• Data supplied:
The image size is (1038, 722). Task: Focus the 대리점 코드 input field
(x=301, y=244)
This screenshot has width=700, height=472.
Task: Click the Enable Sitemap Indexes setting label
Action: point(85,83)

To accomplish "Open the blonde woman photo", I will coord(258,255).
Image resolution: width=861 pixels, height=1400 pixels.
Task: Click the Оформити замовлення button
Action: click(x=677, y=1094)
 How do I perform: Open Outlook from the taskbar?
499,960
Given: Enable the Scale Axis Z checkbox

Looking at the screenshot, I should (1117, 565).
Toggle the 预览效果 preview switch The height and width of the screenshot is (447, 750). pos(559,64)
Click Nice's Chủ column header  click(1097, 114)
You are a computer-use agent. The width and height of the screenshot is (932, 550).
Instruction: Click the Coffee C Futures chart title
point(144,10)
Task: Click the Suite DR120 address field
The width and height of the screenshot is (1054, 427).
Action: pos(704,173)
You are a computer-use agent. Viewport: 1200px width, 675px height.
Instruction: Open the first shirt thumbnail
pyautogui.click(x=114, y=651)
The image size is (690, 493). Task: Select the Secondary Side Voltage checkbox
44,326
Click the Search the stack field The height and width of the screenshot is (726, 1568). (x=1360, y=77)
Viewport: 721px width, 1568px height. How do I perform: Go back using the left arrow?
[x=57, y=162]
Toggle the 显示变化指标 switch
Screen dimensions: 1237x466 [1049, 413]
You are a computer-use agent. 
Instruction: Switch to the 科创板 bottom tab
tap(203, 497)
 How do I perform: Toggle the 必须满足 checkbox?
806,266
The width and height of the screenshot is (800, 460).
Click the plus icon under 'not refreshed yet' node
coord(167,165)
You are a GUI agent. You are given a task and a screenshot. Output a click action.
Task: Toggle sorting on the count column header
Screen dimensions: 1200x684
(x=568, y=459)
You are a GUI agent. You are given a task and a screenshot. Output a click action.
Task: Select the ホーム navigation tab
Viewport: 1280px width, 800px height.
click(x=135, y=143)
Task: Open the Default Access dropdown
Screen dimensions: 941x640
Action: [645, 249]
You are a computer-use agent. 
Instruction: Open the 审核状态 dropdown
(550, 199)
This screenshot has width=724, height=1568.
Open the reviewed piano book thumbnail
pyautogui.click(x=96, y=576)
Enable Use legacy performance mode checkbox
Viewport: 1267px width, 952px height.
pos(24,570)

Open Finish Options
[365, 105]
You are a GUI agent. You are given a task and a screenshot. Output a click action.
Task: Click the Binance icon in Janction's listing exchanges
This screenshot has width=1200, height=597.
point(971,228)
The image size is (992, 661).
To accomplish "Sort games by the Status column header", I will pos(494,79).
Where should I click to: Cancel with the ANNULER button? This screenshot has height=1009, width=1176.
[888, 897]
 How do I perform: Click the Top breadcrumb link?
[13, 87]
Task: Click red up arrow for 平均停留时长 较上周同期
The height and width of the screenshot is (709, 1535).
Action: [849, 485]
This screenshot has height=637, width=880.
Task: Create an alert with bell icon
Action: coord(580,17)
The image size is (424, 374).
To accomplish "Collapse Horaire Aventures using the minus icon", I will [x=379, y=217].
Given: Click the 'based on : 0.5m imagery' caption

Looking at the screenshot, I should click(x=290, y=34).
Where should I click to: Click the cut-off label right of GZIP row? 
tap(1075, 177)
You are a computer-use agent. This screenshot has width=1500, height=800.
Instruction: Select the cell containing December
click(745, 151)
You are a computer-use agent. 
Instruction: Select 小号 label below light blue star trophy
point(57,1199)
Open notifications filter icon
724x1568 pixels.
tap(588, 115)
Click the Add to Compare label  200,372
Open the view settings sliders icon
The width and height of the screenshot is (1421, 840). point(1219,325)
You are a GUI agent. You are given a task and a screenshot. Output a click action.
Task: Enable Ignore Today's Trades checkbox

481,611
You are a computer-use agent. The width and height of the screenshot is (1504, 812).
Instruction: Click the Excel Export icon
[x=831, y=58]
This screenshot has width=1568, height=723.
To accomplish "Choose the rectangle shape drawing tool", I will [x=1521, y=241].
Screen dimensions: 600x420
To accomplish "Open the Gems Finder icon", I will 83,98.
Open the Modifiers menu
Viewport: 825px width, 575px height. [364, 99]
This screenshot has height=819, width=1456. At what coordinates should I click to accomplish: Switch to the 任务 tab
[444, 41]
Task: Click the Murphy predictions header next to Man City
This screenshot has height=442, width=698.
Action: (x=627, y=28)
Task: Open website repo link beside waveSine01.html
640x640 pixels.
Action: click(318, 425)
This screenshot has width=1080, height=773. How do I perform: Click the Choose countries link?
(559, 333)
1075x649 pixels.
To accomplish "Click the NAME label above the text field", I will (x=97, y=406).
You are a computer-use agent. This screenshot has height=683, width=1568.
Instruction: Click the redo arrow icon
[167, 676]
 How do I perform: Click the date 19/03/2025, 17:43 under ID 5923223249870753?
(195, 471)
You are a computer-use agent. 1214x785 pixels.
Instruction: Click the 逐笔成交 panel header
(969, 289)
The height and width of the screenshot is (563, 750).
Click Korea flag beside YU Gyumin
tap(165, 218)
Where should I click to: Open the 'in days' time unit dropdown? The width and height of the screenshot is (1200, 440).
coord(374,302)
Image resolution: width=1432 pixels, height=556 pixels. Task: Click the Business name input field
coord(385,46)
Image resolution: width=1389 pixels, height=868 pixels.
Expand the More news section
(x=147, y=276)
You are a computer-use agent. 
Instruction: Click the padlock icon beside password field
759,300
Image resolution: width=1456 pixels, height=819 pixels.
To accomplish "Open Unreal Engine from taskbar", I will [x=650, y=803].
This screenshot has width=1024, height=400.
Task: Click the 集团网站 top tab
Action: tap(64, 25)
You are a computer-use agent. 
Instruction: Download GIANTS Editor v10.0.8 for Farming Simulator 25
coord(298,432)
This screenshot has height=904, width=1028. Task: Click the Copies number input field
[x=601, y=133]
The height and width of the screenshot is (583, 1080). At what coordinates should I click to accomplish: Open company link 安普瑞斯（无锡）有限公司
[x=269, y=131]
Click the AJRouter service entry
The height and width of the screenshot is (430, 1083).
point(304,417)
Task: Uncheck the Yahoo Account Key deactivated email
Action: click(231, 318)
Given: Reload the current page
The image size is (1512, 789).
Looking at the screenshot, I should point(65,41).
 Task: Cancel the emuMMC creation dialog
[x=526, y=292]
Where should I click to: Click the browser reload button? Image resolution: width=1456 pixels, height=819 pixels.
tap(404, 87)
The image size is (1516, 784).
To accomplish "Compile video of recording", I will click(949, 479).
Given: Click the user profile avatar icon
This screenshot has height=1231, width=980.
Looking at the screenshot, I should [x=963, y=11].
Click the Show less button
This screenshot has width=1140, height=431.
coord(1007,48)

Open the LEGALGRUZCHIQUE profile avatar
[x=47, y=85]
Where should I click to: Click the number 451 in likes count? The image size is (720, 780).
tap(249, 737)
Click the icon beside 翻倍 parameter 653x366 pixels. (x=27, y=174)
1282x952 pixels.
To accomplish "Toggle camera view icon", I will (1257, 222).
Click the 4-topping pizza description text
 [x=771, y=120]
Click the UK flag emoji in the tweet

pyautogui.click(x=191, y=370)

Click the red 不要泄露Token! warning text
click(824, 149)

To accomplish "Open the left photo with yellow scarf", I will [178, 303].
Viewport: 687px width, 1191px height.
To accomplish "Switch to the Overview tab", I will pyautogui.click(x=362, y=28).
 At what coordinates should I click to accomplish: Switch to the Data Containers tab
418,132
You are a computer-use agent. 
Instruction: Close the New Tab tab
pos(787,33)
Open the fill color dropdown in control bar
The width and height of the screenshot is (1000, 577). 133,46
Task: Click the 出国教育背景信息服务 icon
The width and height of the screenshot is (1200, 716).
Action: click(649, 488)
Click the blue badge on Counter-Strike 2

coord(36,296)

• Task objective:
From the line that has "This screenshot has width=1080, height=773." through the line that has "Given: Click the user profile avatar icon", copy every line exactly as it appears above, and leave out all others.

• Solution:
This screenshot has width=1080, height=773. How do I perform: Click the Choose countries link?
(559, 333)
1075x649 pixels.
To accomplish "Click the NAME label above the text field", I will (x=97, y=406).
You are a computer-use agent. This screenshot has height=683, width=1568.
Instruction: Click the redo arrow icon
[167, 676]
 How do I perform: Click the date 19/03/2025, 17:43 under ID 5923223249870753?
(195, 471)
You are a computer-use agent. 1214x785 pixels.
Instruction: Click the 逐笔成交 panel header
(969, 289)
The height and width of the screenshot is (563, 750).
Click Korea flag beside YU Gyumin
tap(165, 218)
Where should I click to: Open the 'in days' time unit dropdown? The width and height of the screenshot is (1200, 440).
coord(374,302)
Image resolution: width=1432 pixels, height=556 pixels. Task: Click the Business name input field
coord(385,46)
Image resolution: width=1389 pixels, height=868 pixels.
Expand the More news section
(x=147, y=276)
You are a computer-use agent. 
Instruction: Click the padlock icon beside password field
759,300
Image resolution: width=1456 pixels, height=819 pixels.
To accomplish "Open Unreal Engine from taskbar", I will [x=650, y=803].
This screenshot has width=1024, height=400.
Task: Click the 集团网站 top tab
Action: tap(64, 25)
You are a computer-use agent. 
Instruction: Download GIANTS Editor v10.0.8 for Farming Simulator 25
coord(298,432)
This screenshot has height=904, width=1028. Task: Click the Copies number input field
[x=601, y=133]
The height and width of the screenshot is (583, 1080). At what coordinates should I click to accomplish: Open company link 安普瑞斯（无锡）有限公司
[x=269, y=131]
Click the AJRouter service entry
The height and width of the screenshot is (430, 1083).
point(304,417)
Task: Uncheck the Yahoo Account Key deactivated email
Action: click(231, 318)
Given: Reload the current page
The image size is (1512, 789).
Looking at the screenshot, I should point(65,41).
 Task: Cancel the emuMMC creation dialog
[x=526, y=292]
Where should I click to: Click the browser reload button? Image resolution: width=1456 pixels, height=819 pixels.
tap(404, 87)
The image size is (1516, 784).
To accomplish "Compile video of recording", I will click(949, 479).
Given: Click the user profile avatar icon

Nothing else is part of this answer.